Municipal Separate Storm Sewer Systems (MS-4)
What Is an MS4?
An MS4 is a conveyance or system of conveyances that is:
- Owned by a state, city, town, village, or other public entity that discharges to waters of the U.S.
- Designed or used to collect or convey stormwater (including storm drains, pipes, ditches, etc.)
- Not a combined sewer
- Not part of a Publicly Owned Treatment Works (sewage treatment plant)
- Polluted stormwater runoff is commonly transported through Municipal Separate Storm Sewer Systems (MS4s), from which it is often discharged untreated into local water-bodies.
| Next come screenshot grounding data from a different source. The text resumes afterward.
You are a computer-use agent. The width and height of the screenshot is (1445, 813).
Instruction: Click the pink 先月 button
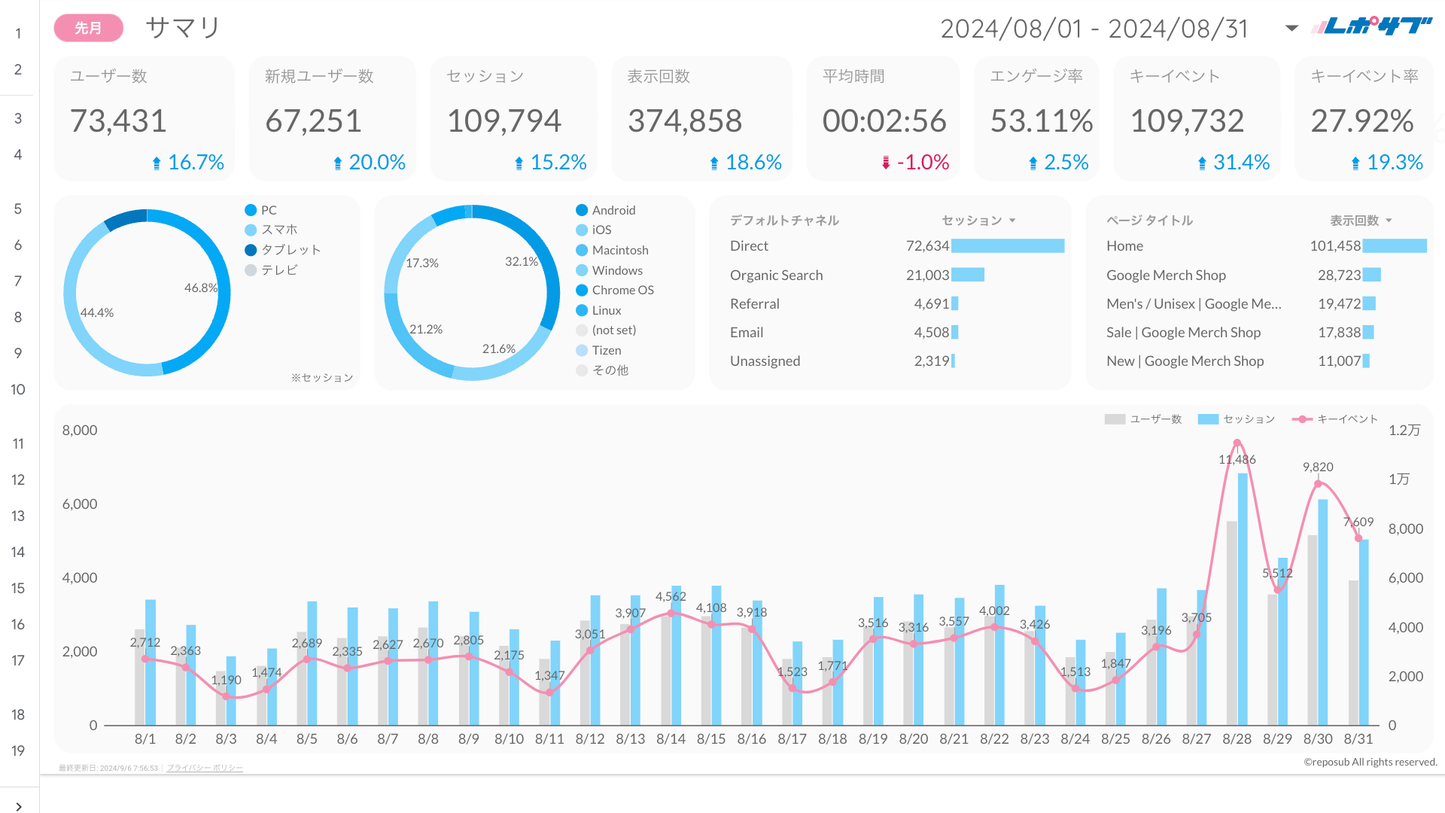(88, 28)
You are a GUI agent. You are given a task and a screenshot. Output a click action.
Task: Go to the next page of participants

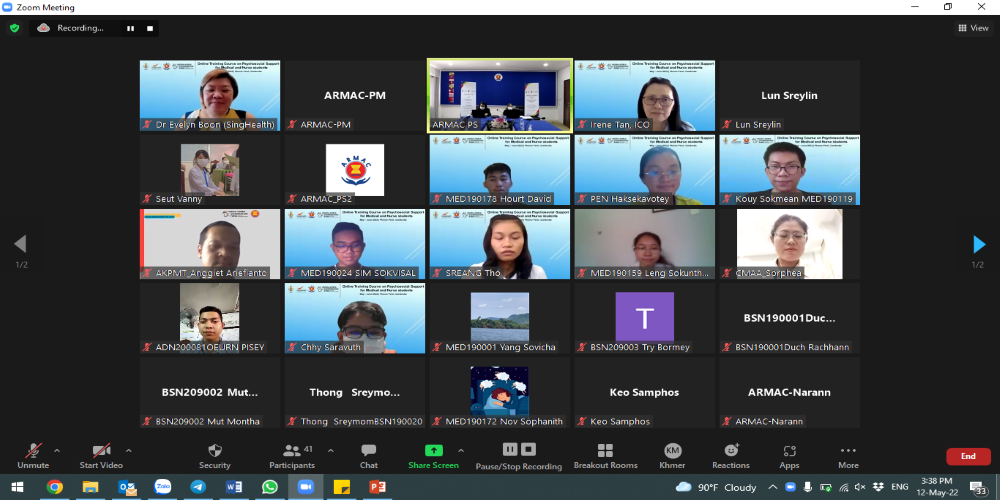click(979, 244)
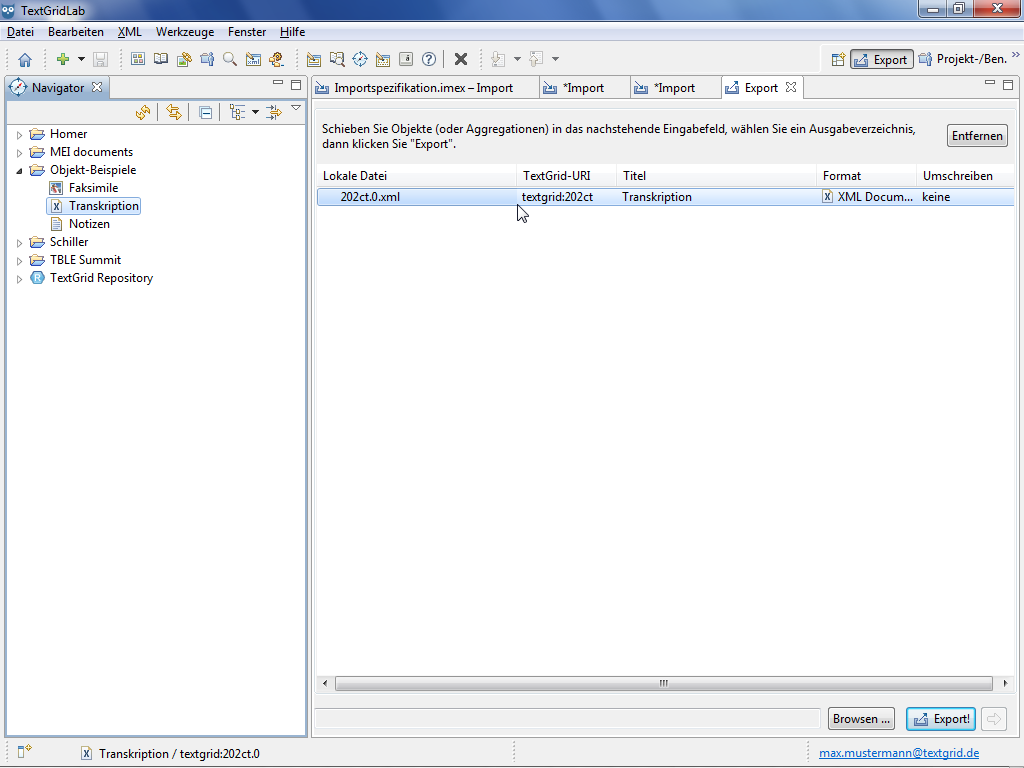Toggle Link with Editor in Navigator
The width and height of the screenshot is (1024, 768).
(174, 112)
To prevent harmful pollutants from being washed or dumped into an MS4, operators must obtain a National Pollutant Discharge Elimination System, (NPDES permit), and develop a stormwater management program.
- Phase I, issued in 1990, requires medium and large cities or certain counties with populations of 100,000 or more to obtain NPDES permit coverage for their stormwater discharges.
- Phase II, issued in 1999, requires regulated small MS4s in urbanized areas, as well as small MS4s outside the urbanized areas that are designated by the permitting authority, to obtain NPDES permit coverage for their stormwater discharges.
- Generally, Phase I MS4s are covered by individual permits and Phase II MS4s are covered by a general permit. Each regulated MS4 is required to develop and implement a stormwater management program (SWMP) to reduce the contamination of stormwater runoff and prohibit illicit discharges.
- These regulations were developed to ensure compliance with the federal Clean Water Act and work to increase the number of water bodies that can safely be used for swimming and fishing.